Selected excerpt:
- Born: 9 February 1992 (age 34) Bethnal Green, London, England
- Other name: Charley Palmer Merkell
- Occupation: Actor
- Years active: 2012–present
- Parents: Alfie Rothwell (father); Patsy Palmer (mother);

= Charley Palmer Rothwell =

English actor (born 1992)

Charley Palmer Rothwell (born 9 February 1992) is an English actor. He is the son of EastEnders actress Patsy Palmer.

==Early life==
Rothwell was born on 9 February 1992 in Bethnal Green, London. He is the son of actress Patsy Palmer and boxer Alfie Rothwell. He has three half-siblings, from his mother's side.

Extracted information:

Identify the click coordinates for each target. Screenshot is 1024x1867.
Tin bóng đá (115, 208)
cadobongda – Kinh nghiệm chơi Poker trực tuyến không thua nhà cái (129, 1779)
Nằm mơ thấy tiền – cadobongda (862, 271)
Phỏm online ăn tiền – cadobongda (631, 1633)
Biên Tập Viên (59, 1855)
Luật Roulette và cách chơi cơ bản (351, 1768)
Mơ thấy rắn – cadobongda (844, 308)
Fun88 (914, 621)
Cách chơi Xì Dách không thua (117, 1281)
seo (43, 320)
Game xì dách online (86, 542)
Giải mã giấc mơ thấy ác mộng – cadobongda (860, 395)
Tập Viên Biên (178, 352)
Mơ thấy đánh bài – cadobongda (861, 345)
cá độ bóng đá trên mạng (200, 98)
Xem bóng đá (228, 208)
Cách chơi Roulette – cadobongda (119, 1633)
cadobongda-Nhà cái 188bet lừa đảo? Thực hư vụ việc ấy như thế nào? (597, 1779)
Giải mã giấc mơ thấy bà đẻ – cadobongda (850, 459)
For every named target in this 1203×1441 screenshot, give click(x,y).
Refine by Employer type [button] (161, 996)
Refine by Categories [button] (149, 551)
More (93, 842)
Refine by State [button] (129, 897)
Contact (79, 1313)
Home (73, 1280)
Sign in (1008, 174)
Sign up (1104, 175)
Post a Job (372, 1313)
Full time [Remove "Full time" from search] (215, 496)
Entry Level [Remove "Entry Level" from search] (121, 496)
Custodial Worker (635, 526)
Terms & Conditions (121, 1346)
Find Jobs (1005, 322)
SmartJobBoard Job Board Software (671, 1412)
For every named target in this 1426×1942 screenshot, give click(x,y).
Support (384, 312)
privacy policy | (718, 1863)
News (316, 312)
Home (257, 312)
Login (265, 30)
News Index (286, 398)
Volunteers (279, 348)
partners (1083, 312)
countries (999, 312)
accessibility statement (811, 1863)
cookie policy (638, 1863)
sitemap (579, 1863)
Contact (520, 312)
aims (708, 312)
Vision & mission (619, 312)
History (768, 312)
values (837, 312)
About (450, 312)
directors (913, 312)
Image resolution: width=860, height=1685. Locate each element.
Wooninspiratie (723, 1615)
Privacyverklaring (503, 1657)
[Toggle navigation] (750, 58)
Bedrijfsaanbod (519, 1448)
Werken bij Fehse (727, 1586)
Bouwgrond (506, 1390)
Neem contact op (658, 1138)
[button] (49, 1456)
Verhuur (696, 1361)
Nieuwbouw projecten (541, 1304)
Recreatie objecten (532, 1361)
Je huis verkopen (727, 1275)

Exercise task: Please reproduce the Charley Palmer Rothwell biography word for word, starting at "- Born: 9 February" and ending after "actor (born 1992)".

Written solution:
- Born: 9 February 1992 (age 34) Bethnal Green, London, England
- Other name: Charley Palmer Merkell
- Occupation: Actor
- Years active: 2012–present
- Parents: Alfie Rothwell (father); Patsy Palmer (mother);

= Charley Palmer Rothwell =

English actor (born 1992)